On this page we will attempt to answer some of the most commonly asked questions about breast cancer.
If you can’t find the answer to your question here, you need more information, or you want to meet someone
face to face – we’re always ready to talk and listen at INP Medical Clinic! Remember,
early detection is your best protection with breast cancer.
Breast Cancer – what are my chances?
In New Zealand about one woman in ten will develop breast cancer in their lifetime.
The risk of breast cancer increases with age.
Three quarters of the women who get breast cancer are over 50 years of age. Most women who
develop breast cancer have no close relatives with the disease.
What can I do?
One way you can help find breast cancer early on is getting to know what your breasts are like normally.
This is more important after the age of 40. From time to time, when washing or dressing,
feel your breasts and look at them in the mirror. Get to know how your breasts change at different times of
the month and also as you grow older. If you do feel something in one breast which seems different than usual,
check your other breast. If you can feel the same thing in both breasts it is probably normal. If you aren’t sure,
contact us or your doctor.
What am I looking for?
As mentioned before the most common sign of breast cancer is usually a lump, it will be at least a centimetre or two across.
Most often the lump is painless. The problem here is many women have lumpy breasts, so it is important for you to know
what your breasts usually feel like and be able to recognise any changes. What you are looking for is a lump which has just
appeared or stands out from the rest.
Other signs can includ dimpling in the skin of the breast, any change in one nipple, a turned-in nipple, scaly skin around the nipple,
and a discharge which persists without squeezing.
Where to from here?
We have several ways of checking a breast lump or change. You will probably be referred to a specialist where
you may have a mammogram (breast x-ray), but on its own this is not enough to show if the lump is cancer or not.

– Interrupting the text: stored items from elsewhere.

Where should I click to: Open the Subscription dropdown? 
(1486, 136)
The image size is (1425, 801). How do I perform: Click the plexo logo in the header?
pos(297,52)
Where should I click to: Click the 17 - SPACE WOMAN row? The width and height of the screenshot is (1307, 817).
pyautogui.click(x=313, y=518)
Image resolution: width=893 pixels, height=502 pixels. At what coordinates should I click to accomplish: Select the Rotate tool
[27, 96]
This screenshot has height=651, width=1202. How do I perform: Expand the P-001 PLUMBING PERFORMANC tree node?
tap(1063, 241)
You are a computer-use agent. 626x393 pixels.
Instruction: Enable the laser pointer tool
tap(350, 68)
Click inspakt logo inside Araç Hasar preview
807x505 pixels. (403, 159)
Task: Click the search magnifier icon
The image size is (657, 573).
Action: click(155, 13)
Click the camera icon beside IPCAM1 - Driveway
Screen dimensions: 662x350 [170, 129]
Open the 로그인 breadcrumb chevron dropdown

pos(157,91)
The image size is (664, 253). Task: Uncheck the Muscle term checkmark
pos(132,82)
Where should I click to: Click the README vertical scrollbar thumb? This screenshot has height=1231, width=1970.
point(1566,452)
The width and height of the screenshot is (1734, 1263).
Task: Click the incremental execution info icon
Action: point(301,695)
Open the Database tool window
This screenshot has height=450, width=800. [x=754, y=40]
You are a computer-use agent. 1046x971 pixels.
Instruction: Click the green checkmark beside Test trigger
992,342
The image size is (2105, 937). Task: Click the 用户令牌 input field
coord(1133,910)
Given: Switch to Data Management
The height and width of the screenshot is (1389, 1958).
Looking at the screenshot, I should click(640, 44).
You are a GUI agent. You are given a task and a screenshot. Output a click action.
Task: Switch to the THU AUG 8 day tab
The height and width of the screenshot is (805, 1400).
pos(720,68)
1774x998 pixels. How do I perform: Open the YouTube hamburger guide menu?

At some stage the lump, or a sample of it, will be removed and tested.
What if it is cancer?
Most women with breast cancer have surgery, but these days often only part of the breast will be removed.
Treatment may also include radiation, chemotherapy (drugs) and hormones. Research shows that good ongoing support
is also important for recovery. Nearly all women whose cancers were discovered when small, and have not spread,
are alive and well 10 to 20 years after treatment.
What is Breastscreen Aotearoa?
A free national breast x-ray (mammogram) service that helps check for early breast cancer.
This programme is offered to all women in New Zealand aged 45 to 69 years who have NO symptoms.
It aims to reduce the number of women who die from breast cancer.